### Exercise requirements
Produce an exact copy of the data below.

Saved entries:
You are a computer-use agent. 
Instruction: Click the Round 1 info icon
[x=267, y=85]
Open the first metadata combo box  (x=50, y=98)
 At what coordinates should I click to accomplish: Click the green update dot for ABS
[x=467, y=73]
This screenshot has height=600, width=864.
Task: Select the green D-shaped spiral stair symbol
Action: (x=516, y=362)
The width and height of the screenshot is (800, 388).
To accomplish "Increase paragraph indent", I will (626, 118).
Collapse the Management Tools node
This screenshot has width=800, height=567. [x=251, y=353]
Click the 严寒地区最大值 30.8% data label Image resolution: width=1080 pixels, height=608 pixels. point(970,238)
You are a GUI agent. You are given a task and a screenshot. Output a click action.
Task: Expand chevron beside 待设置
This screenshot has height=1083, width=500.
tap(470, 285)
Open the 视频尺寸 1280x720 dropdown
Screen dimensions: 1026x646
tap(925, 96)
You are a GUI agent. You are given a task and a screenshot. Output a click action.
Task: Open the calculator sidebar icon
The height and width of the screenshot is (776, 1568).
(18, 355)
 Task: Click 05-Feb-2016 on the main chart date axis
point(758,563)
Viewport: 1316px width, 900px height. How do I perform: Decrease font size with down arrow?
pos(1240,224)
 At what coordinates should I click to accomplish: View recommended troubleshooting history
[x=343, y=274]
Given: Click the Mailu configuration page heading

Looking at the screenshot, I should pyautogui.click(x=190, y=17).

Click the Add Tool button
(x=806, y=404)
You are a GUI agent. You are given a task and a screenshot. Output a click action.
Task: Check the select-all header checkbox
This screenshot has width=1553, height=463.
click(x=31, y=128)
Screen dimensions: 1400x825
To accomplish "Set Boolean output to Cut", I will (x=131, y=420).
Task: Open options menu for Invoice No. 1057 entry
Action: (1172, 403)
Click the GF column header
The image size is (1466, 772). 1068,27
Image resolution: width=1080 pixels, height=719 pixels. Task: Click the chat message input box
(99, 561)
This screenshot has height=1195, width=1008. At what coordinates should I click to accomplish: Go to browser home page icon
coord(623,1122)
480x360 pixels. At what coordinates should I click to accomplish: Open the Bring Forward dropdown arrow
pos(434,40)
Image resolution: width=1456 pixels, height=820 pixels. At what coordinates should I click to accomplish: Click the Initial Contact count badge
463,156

### Written response
You are a computer-use agent. 
Instruction: Click the Round 1 info icon
[x=267, y=85]
Open the first metadata combo box  (x=50, y=98)
 At what coordinates should I click to accomplish: Click the green update dot for ABS
[x=467, y=73]
This screenshot has height=600, width=864.
Task: Select the green D-shaped spiral stair symbol
Action: (x=516, y=362)
The width and height of the screenshot is (800, 388).
To accomplish "Increase paragraph indent", I will (626, 118).
Collapse the Management Tools node
This screenshot has width=800, height=567. [x=251, y=353]
Click the 严寒地区最大值 30.8% data label Image resolution: width=1080 pixels, height=608 pixels. point(970,238)
You are a GUI agent. You are given a task and a screenshot. Output a click action.
Task: Expand chevron beside 待设置
This screenshot has height=1083, width=500.
tap(470, 285)
Open the 视频尺寸 1280x720 dropdown
Screen dimensions: 1026x646
tap(925, 96)
You are a GUI agent. You are given a task and a screenshot. Output a click action.
Task: Open the calculator sidebar icon
The height and width of the screenshot is (776, 1568).
(18, 355)
 Task: Click 05-Feb-2016 on the main chart date axis
point(758,563)
Viewport: 1316px width, 900px height. How do I perform: Decrease font size with down arrow?
pos(1240,224)
 At what coordinates should I click to accomplish: View recommended troubleshooting history
[x=343, y=274]
Given: Click the Mailu configuration page heading

Looking at the screenshot, I should pyautogui.click(x=190, y=17).

Click the Add Tool button
(x=806, y=404)
You are a GUI agent. You are given a task and a screenshot. Output a click action.
Task: Check the select-all header checkbox
This screenshot has width=1553, height=463.
click(x=31, y=128)
Screen dimensions: 1400x825
To accomplish "Set Boolean output to Cut", I will (x=131, y=420).
Task: Open options menu for Invoice No. 1057 entry
Action: (1172, 403)
Click the GF column header
The image size is (1466, 772). 1068,27
Image resolution: width=1080 pixels, height=719 pixels. Task: Click the chat message input box
(99, 561)
This screenshot has height=1195, width=1008. At what coordinates should I click to accomplish: Go to browser home page icon
coord(623,1122)
480x360 pixels. At what coordinates should I click to accomplish: Open the Bring Forward dropdown arrow
pos(434,40)
Image resolution: width=1456 pixels, height=820 pixels. At what coordinates should I click to accomplish: Click the Initial Contact count badge
463,156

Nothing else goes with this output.